> AIM OF THE TASK
Give back every line of the data below exactly.

SOURCE RECORDS Start Marker

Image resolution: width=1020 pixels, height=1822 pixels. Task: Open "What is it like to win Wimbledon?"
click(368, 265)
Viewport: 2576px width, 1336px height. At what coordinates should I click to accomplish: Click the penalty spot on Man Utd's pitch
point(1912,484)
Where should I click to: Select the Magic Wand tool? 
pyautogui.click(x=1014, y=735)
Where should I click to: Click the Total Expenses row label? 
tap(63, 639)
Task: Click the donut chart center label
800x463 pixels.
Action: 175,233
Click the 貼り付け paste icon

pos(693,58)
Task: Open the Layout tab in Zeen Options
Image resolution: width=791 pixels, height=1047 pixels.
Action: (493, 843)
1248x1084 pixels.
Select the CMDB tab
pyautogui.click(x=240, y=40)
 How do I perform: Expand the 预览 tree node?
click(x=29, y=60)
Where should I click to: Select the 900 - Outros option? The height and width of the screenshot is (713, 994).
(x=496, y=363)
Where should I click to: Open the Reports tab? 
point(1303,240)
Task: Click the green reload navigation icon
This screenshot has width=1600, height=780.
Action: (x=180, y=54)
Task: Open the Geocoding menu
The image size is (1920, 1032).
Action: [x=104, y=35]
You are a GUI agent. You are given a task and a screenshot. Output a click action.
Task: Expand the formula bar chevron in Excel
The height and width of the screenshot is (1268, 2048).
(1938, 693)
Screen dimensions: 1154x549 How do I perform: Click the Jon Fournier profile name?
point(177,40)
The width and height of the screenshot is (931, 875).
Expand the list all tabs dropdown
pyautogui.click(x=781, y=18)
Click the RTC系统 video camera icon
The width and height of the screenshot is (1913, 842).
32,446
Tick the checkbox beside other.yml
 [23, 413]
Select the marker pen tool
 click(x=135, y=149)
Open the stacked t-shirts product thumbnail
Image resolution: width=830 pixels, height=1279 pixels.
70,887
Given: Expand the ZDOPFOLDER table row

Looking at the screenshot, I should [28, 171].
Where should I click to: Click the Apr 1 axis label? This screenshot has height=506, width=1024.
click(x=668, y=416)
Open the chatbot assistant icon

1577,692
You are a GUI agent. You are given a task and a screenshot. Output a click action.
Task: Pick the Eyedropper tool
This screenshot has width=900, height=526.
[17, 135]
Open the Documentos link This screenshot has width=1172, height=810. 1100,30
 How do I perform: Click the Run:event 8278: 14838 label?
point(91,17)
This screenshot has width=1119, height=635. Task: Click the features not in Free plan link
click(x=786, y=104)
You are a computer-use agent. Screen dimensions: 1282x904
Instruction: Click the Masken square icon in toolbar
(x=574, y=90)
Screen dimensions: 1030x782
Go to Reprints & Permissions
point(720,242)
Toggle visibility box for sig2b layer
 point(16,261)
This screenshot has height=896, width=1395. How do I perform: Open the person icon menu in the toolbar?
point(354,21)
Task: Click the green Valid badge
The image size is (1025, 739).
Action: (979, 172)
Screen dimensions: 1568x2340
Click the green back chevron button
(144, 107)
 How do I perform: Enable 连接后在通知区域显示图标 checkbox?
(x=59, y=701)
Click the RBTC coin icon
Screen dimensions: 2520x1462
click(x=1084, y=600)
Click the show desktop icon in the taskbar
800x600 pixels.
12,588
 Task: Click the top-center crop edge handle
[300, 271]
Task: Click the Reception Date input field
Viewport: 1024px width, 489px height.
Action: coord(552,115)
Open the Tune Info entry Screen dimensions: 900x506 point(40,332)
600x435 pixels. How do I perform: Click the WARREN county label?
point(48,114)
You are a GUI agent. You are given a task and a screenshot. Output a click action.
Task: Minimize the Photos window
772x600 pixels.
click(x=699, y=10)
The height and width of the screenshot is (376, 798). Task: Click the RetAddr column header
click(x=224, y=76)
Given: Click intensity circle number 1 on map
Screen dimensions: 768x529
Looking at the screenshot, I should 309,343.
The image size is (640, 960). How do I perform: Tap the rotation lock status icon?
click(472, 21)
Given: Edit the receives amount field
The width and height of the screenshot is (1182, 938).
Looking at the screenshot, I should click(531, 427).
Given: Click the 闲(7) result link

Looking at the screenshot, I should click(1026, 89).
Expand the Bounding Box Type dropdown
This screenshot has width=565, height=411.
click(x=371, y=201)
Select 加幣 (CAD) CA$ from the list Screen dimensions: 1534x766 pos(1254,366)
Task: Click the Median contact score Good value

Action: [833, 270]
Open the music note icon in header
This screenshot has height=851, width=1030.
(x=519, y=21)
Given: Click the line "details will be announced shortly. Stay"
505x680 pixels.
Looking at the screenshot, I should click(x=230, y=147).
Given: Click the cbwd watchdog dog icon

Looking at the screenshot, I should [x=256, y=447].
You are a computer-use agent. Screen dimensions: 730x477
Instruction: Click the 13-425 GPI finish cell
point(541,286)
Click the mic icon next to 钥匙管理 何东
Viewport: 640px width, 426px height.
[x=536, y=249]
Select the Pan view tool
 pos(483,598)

SOURCE RECORDS End Marker

> RESPONSE
Image resolution: width=1020 pixels, height=1822 pixels. Task: Open "What is it like to win Wimbledon?"
click(368, 265)
Viewport: 2576px width, 1336px height. At what coordinates should I click to accomplish: Click the penalty spot on Man Utd's pitch
point(1912,484)
Where should I click to: Select the Magic Wand tool? 
pyautogui.click(x=1014, y=735)
Where should I click to: Click the Total Expenses row label? 
tap(63, 639)
Task: Click the donut chart center label
800x463 pixels.
Action: 175,233
Click the 貼り付け paste icon

pos(693,58)
Task: Open the Layout tab in Zeen Options
Image resolution: width=791 pixels, height=1047 pixels.
Action: (493, 843)
1248x1084 pixels.
Select the CMDB tab
pyautogui.click(x=240, y=40)
 How do I perform: Expand the 预览 tree node?
click(x=29, y=60)
Where should I click to: Select the 900 - Outros option? The height and width of the screenshot is (713, 994).
(x=496, y=363)
Where should I click to: Open the Reports tab? 
point(1303,240)
Task: Click the green reload navigation icon
This screenshot has width=1600, height=780.
Action: (x=180, y=54)
Task: Open the Geocoding menu
The image size is (1920, 1032).
Action: [x=104, y=35]
You are a GUI agent. You are given a task and a screenshot. Output a click action.
Task: Expand the formula bar chevron in Excel
The height and width of the screenshot is (1268, 2048).
(1938, 693)
Screen dimensions: 1154x549 How do I perform: Click the Jon Fournier profile name?
point(177,40)
The width and height of the screenshot is (931, 875).
Expand the list all tabs dropdown
pyautogui.click(x=781, y=18)
Click the RTC系统 video camera icon
The width and height of the screenshot is (1913, 842).
32,446
Tick the checkbox beside other.yml
 [23, 413]
Select the marker pen tool
 click(x=135, y=149)
Open the stacked t-shirts product thumbnail
Image resolution: width=830 pixels, height=1279 pixels.
70,887
Given: Expand the ZDOPFOLDER table row

Looking at the screenshot, I should [28, 171].
Where should I click to: Click the Apr 1 axis label? This screenshot has height=506, width=1024.
click(x=668, y=416)
Open the chatbot assistant icon

1577,692
You are a GUI agent. You are given a task and a screenshot. Output a click action.
Task: Pick the Eyedropper tool
This screenshot has width=900, height=526.
[17, 135]
Open the Documentos link This screenshot has width=1172, height=810. 1100,30
 How do I perform: Click the Run:event 8278: 14838 label?
point(91,17)
This screenshot has width=1119, height=635. Task: Click the features not in Free plan link
click(x=786, y=104)
You are a computer-use agent. Screen dimensions: 1282x904
Instruction: Click the Masken square icon in toolbar
(x=574, y=90)
Screen dimensions: 1030x782
Go to Reprints & Permissions
point(720,242)
Toggle visibility box for sig2b layer
 point(16,261)
This screenshot has height=896, width=1395. How do I perform: Open the person icon menu in the toolbar?
point(354,21)
Task: Click the green Valid badge
The image size is (1025, 739).
Action: (979, 172)
Screen dimensions: 1568x2340
Click the green back chevron button
(144, 107)
 How do I perform: Enable 连接后在通知区域显示图标 checkbox?
(x=59, y=701)
Click the RBTC coin icon
Screen dimensions: 2520x1462
click(x=1084, y=600)
Click the show desktop icon in the taskbar
800x600 pixels.
12,588
 Task: Click the top-center crop edge handle
[300, 271]
Task: Click the Reception Date input field
Viewport: 1024px width, 489px height.
Action: coord(552,115)
Open the Tune Info entry Screen dimensions: 900x506 point(40,332)
600x435 pixels. How do I perform: Click the WARREN county label?
point(48,114)
You are a GUI agent. You are given a task and a screenshot. Output a click action.
Task: Minimize the Photos window
772x600 pixels.
click(x=699, y=10)
The height and width of the screenshot is (376, 798). Task: Click the RetAddr column header
click(x=224, y=76)
Given: Click intensity circle number 1 on map
Screen dimensions: 768x529
Looking at the screenshot, I should 309,343.
The image size is (640, 960). How do I perform: Tap the rotation lock status icon?
click(472, 21)
Given: Edit the receives amount field
The width and height of the screenshot is (1182, 938).
Looking at the screenshot, I should click(531, 427).
Given: Click the 闲(7) result link

Looking at the screenshot, I should click(1026, 89).
Expand the Bounding Box Type dropdown
This screenshot has width=565, height=411.
click(x=371, y=201)
Select 加幣 (CAD) CA$ from the list Screen dimensions: 1534x766 pos(1254,366)
Task: Click the Median contact score Good value

Action: [833, 270]
Open the music note icon in header
This screenshot has height=851, width=1030.
(x=519, y=21)
Given: Click the line "details will be announced shortly. Stay"
505x680 pixels.
Looking at the screenshot, I should click(x=230, y=147).
Given: Click the cbwd watchdog dog icon

Looking at the screenshot, I should [x=256, y=447].
You are a computer-use agent. Screen dimensions: 730x477
Instruction: Click the 13-425 GPI finish cell
point(541,286)
Click the mic icon next to 钥匙管理 何东
Viewport: 640px width, 426px height.
[x=536, y=249]
Select the Pan view tool
 pos(483,598)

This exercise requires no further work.